MA QUANTO LA FA LUNGA QUESTA INFLUENCER DEL MENU SESSISTA

L’idea di porgere un menù senza prezzi alle donne che si trovano a cena al ristorante con il proprio compagno è certamente datata. E’ chiaramente un galateo d’altri tempi.

Avalla dunque il concetto Abbie Chatfield, influencer australiana che, ricevendone uno in un locale di Venezia, grida indignata al sessismo, amplificata dal vento social.

Devo annotare, con taglio più domestico, che une delle mie figlie adolescenti, trovandosi nella medesima situazione fuori a cena con me e mio marito, ancor prima della rivendicazione “in rosa” ha pensato ad un errore.

Insomma, questa faccenda del non far sapere alla dama quanto costerà il suo filetto al pepe verde sembra avere fatto il suo tempo.

Ma, dirò di più, non è che “sembra”, lo ha proprio fatto il suo tempo.

Non possiamo nasconderci, siamo nel ventunesimo secolo, anni e anni di battaglie femminili e femministe ci hanno emancipato (anche se, va detto, di strada da fare ce n’è ancora tanta) ed è impensabile che una qualsiasi signora non abbia almeno l’idea, l’ordine di grandezza, di quanto possa costare ciò che ha nel piatto.

Eppure la pratica anacronistica di non apporre una cifra accanto alla portata “à la carte”, per me, ha ancora un che di romantico.

E’ un dettaglio che ben si accorda con cose tipo l’aprire la portiera della macchina, cedere il passo quando si attraversa l’uscio.

Il sessismo vero è altro, e gli esempi sarebbero tanti a volerli citare, tutti li conosciamo.
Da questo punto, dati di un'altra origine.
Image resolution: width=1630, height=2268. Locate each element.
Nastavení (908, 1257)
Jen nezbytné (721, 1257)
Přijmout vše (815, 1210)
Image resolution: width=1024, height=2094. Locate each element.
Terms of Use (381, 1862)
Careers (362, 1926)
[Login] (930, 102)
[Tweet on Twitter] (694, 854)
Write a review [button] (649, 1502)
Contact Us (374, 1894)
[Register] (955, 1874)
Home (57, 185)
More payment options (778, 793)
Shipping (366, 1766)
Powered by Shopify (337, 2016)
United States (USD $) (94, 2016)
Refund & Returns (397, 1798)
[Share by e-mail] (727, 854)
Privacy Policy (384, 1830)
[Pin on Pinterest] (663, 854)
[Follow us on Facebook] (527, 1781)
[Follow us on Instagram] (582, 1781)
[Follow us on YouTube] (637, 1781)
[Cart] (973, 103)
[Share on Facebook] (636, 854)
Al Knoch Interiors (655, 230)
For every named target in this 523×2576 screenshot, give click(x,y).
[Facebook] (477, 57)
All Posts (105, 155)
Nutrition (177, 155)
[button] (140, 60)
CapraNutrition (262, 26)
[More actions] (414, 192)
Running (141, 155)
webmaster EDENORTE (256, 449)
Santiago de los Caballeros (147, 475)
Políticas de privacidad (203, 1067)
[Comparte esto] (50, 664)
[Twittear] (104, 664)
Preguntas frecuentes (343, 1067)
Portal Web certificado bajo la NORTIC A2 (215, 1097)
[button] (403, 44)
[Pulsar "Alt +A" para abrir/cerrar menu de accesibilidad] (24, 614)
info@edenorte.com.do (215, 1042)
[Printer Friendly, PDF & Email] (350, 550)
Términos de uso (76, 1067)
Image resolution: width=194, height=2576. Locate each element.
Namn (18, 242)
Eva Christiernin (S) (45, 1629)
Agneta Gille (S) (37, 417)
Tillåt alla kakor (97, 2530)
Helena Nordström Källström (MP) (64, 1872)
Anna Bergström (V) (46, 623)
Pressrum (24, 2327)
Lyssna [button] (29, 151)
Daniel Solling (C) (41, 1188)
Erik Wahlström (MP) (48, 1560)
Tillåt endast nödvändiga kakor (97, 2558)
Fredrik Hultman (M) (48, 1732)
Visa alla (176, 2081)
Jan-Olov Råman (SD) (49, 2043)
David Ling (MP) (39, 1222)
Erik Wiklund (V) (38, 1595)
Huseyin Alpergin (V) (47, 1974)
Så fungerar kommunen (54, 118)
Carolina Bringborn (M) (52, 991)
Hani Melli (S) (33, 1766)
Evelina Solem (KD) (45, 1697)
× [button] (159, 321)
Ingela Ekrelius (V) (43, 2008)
Penso alle discriminazioni in fatto di carriera, dove per le donne è ancora drammaticamente difficile far percepire le proprie capacità e raggiungere i vertici; o, sempre in ambito professionale, la disparità di trattamento sui congedi parentali quando arriva un bambino. E anche qui, sarebbe sbagliato non riconoscere i passi che si stanno piano piano compiendo perché qualche novità in proposito anche per i neopapà c’è.

Ma è sempre poco, ed è sempre tardi.

Ecco, forse il grido globale della bella Abbie avrebbe avuto un impatto più utile se la denuncia avesse riguardato temi più concreti. In ogni caso, amica Abbie, mi pare che la fai troppo lunga per una causa decisamente meno letale di tante altre. E non credere che nemmeno noi donne riusciamo a evitare il dubbio di una tua intemerata solo per aumentare i clic, conosciamo bene voi influencer, maschi o femmine.

E poi, per dirla tutta, a costo di irritare ulteriormente questa fondamentalista Abbie, io credo che la galanteria non sia sbagliata quando parte dal rispetto per “lei”, in un’epoca storica in cui le donne finiscono sul giornale spesso (troppo spesso) da vittime del maschio malato che si crede dominante.

Certe buone maniere sanno di favola e piacciono moltissimo alle adolescenti.

Una conferma tangibile è il successo planetario di “Bridgerton”, serie tv targata Netflix a base di corte inglese, famiglie nobili, balli, proposte di matrimonio e innamoramenti folli, che sta spopolando fra le ragazze e i ragazzi, più o meno dai 14 ai 21 anni (e anche fra le loro mamme), grazie a un parterre di attori bellissimi (maschi e femmine) e di storie d’amore che, per l’ora scarsa di ogni puntata, catapulta in un mondo da Cenerentola al ballo.

Lì non c’è nessuna influencer che grida allo scandalo, a nessuno scandalo.

In più, posso assicurare per testimonianza diretta, che le giovani spettatrici, spento il televisore, non abdicano affatto a nessuna delle conquiste femminili degli ultimi due secoli, continuano ad avere ben chiaro ciò che una donna può e deve esigere.

Semplicemente si sono concesse un breve momento di sogno che, in fondo, non può che far bene.